| WHAT NEEDS TO BE DONE |
Convert everything in the material from the line containing "The height and width of the screenshot is (841, 1902)." down to the line containing "click(x=300, y=827)" into a two-column CSV with the headers instruction and response. Give one row for each text and its answer, with each value in its own quoted field and any line breaks replaced by spaces.

| THE INPUT |

::::::::::

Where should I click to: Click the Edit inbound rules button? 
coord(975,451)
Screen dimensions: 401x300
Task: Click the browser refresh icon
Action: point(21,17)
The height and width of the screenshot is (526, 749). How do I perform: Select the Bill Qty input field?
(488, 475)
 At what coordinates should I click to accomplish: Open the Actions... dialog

::::::::::

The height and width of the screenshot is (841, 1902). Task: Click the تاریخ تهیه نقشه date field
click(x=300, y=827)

::::::::::

| SOLUTION TO THIS EXERCISE |
instruction,response
"The height and width of the screenshot is (841, 1902). Task: Click the تاریخ تهیه نقشه date field","click(x=300, y=827)"